→ Résumé de l’affaireMonsieur [T] et Madame [M] ont assigné la SARL SUD TERRAINS devant le Juge des référés du tribunal judiciaire de Bordeaux afin de désigner un expert pour une expertise judiciaire concernant la construction de leur maison d’habitation. Ils ont également demandé le paiement d’une somme provisionnelle et d’une indemnité sur le fondement de l’article 700 du Code de procédure civile. La SARL SUD TERRAINS a accepté l’expertise mais a contesté les autres demandes, notamment les pénalités de retard dues par le constructeur. Les demandeurs ont également souligné que le constructeur n’a pas signé le formulaire d’accord de blocage des fonds à la Caisse des Dépôts et Consignations, les empêchant ainsi de consigner le solde du marché. |
→ L’essentielIrrecevabilité de la demande d’expertise judiciaireEn vertu de l’article 145 du code de procédure civile, le juge des référés peut ordonner toute mesure d’instruction dont pourrait dépendre la solution d’un litige. Cependant, cette disposition n’implique aucun préjugé sur la recevabilité et le bien-fondé des demandes formées ultérieurement. Il est nécessaire de constater qu’un procès est possible, qu’il a un objet et un fondement suffisamment déterminés, et qu’il est justifié d’un motif légitime.

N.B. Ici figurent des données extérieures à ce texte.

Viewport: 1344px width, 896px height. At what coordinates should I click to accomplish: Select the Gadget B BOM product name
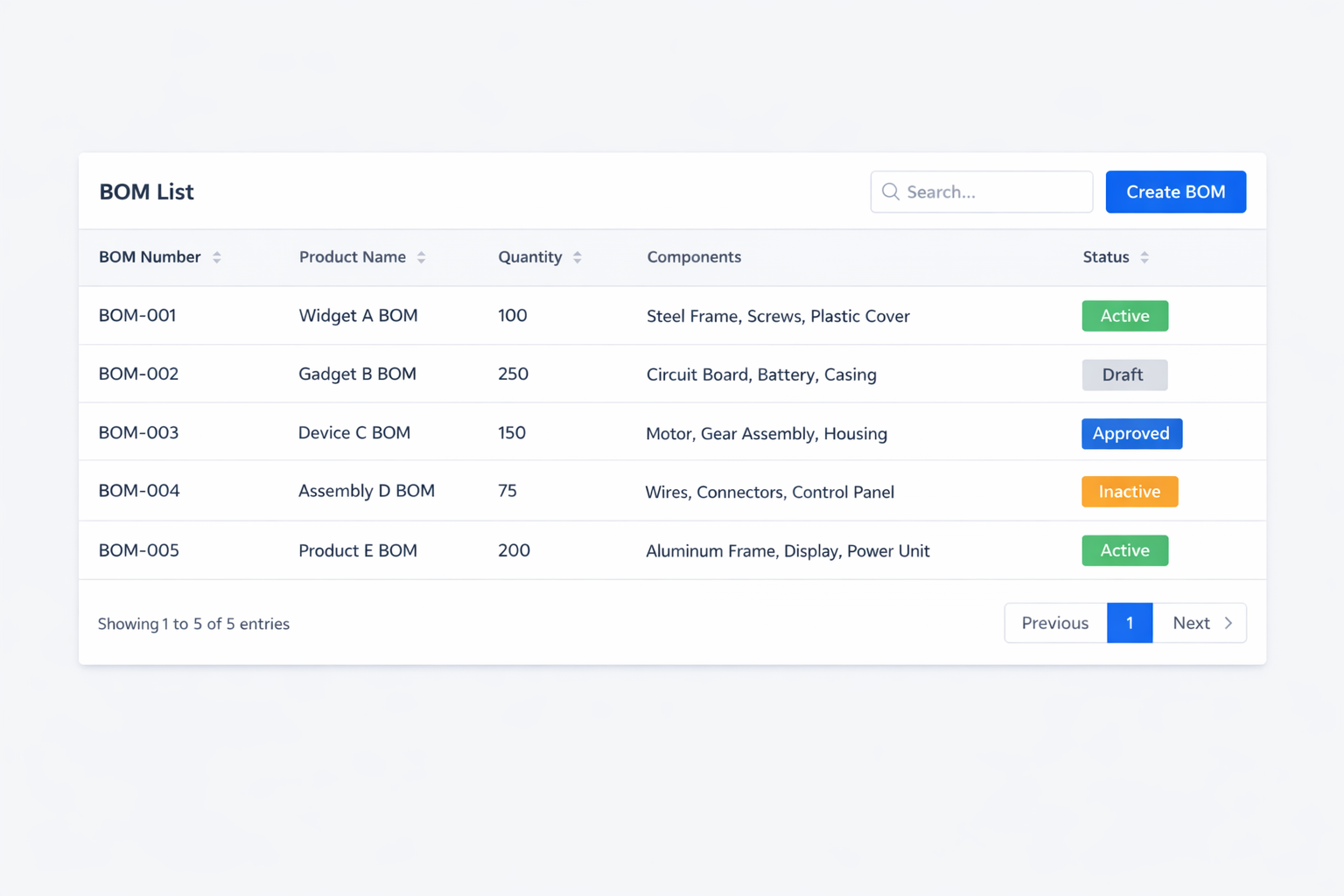(357, 374)
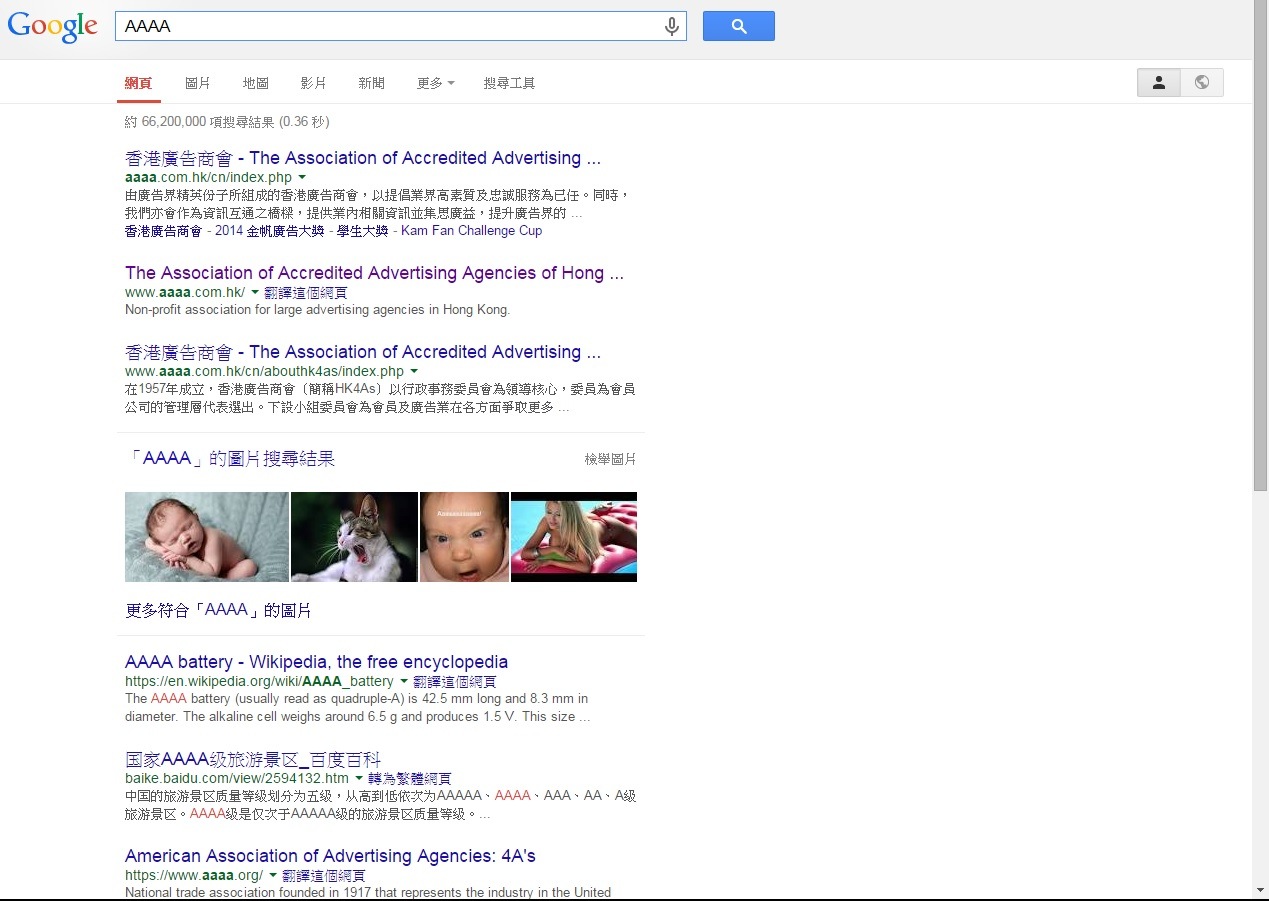
Task: Open the 更多 dropdown menu
Action: (x=435, y=83)
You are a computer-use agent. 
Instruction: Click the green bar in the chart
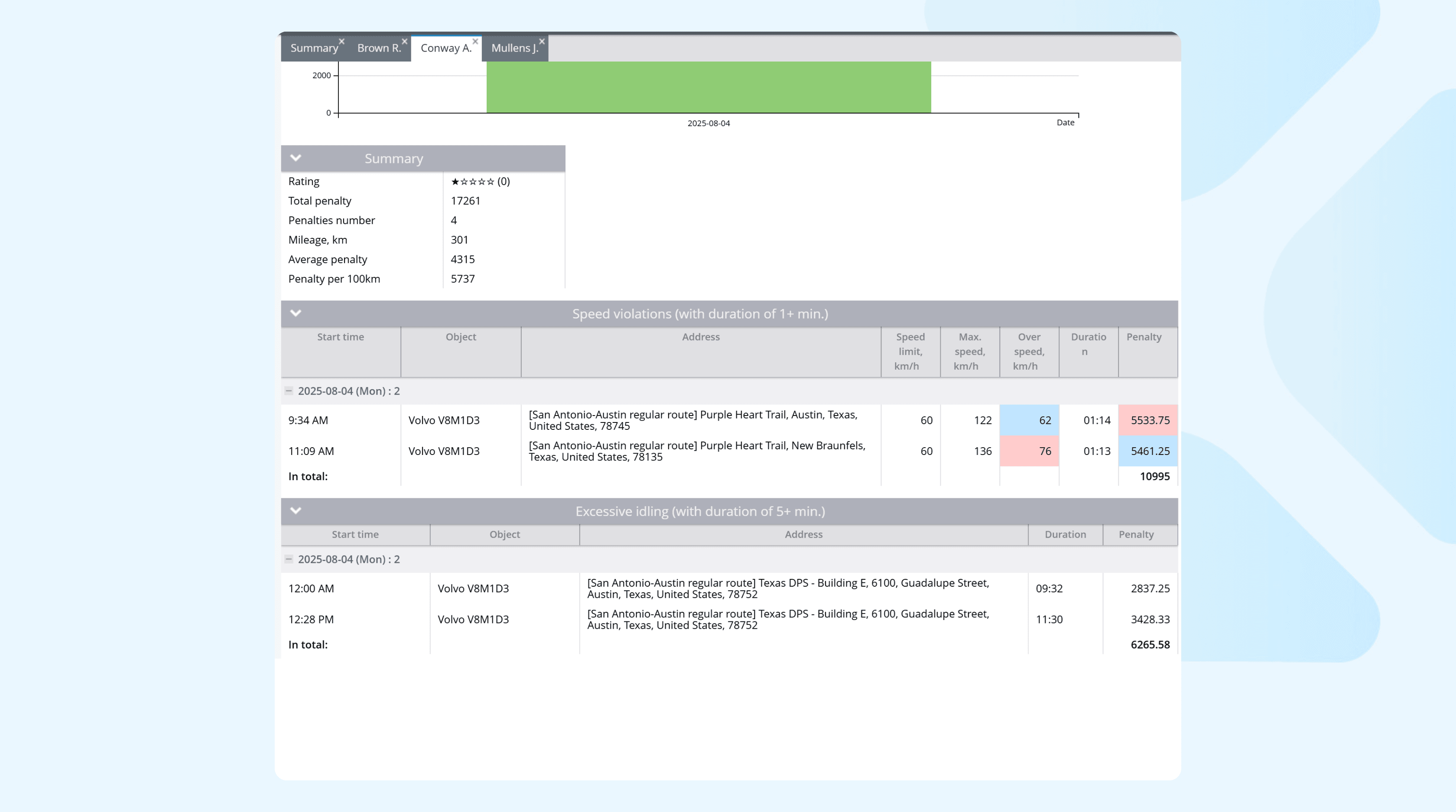click(x=708, y=88)
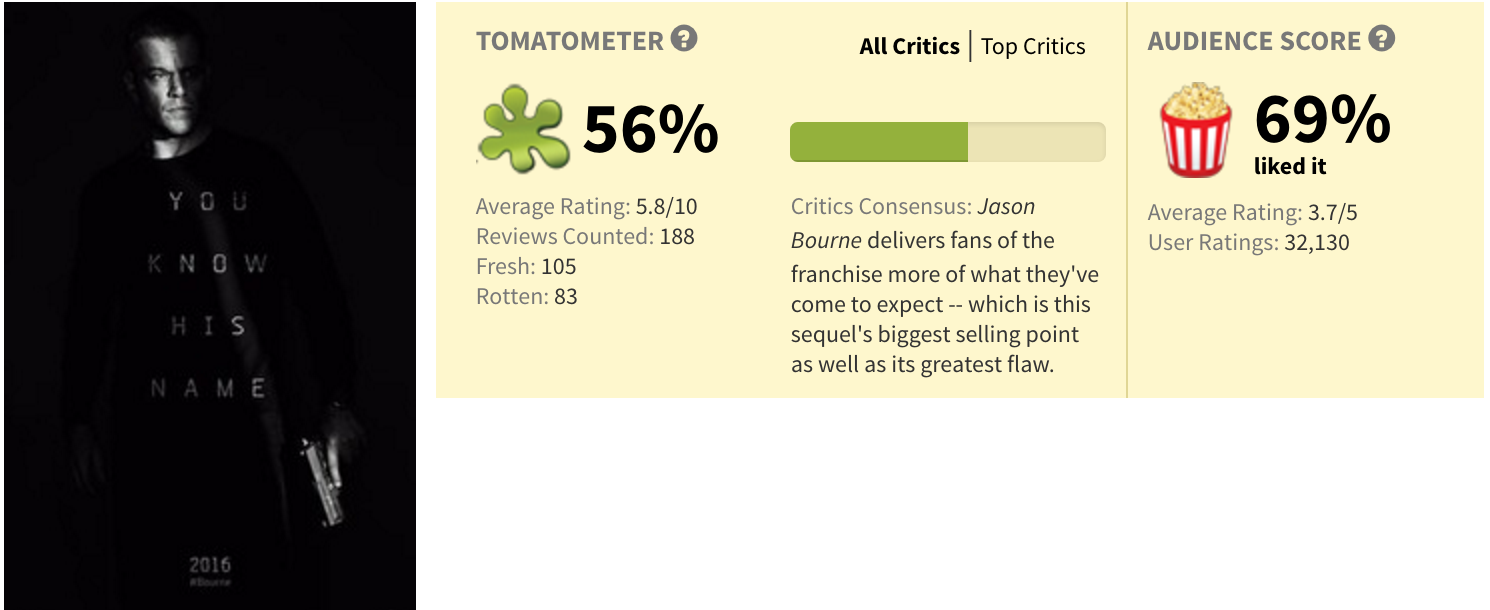Click the Rotten: 83 count
This screenshot has height=610, width=1490.
[x=527, y=297]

Dans le cas présent, les demandeurs ont justifié d’un intérêt légitime à faire établir par expertise la preuve des faits et des responsabilités. Par conséquent, la demande d’expertise est recevable et justifiée. Rejet de la demande de provisionSelon l’article 835 du code de procédure civile, le juge des référés peut allouer une provision au créancier lorsque l’existence de l’obligation n’est pas sérieusement contestable. Dans cette affaire, les demandeurs sollicitent une provision au titre des pénalités de retard prévues dans le contrat de construction de maison individuelle. Étant donné que le constructeur n’a pas justifié de motifs de prorogation du délai de livraison, son obligation de payer une indemnité de retard apparaît dépourvue de contestation sérieuse. Par conséquent, la demande de provision est justifiée et doit être accordée. Condamnation de la société SUD TERRAINSEn conclusion, la société SUD TERRAINS est condamnée à payer une somme provisionnelle au titre des pénalités de retard et une indemnité sur le fondement de l’article 700 du Code de procédure civile. Elle supportera également les entiers dépens de l’instance. Il est important de souligner que les demandeurs ont agi de manière diligente et qu’ils ont respecté leurs obligations contractuelles. La décision rendue par le juge des référés garantit ainsi la protection des droits des parties et assure une juste réparation des préjudices subis. |
REPUBLIQUE FRANÇAISE
AU NOM DU PEUPLE FRANÇAIS
DE BORDEAUX
ORDONNANCE DE RÉFÉRÉ
54G
Minute n° 24/
N° RG 24/00400 – N° Portalis DBX6-W-B7I-YZC2
5 copies
EXPERTISE
GROSSE délivrée
le 29/07/2024
à la SELARL CABINET FERRANT
la SELARL WATERLOT-BRUNIER
COPIE délivrée
le 29/07/2024
à
2 copies au service expertise
Rendue le VINGT NEUF JUILLET DEUX MIL VINGT QUATRE
Après débats à l’audience publique du 01 juillet 2024,
Par mise à disposition au greffe, les parties ayant été préalablement avisées dans les conditions prévues au deuxième alinéa de l’article 450 du code de procédure civile.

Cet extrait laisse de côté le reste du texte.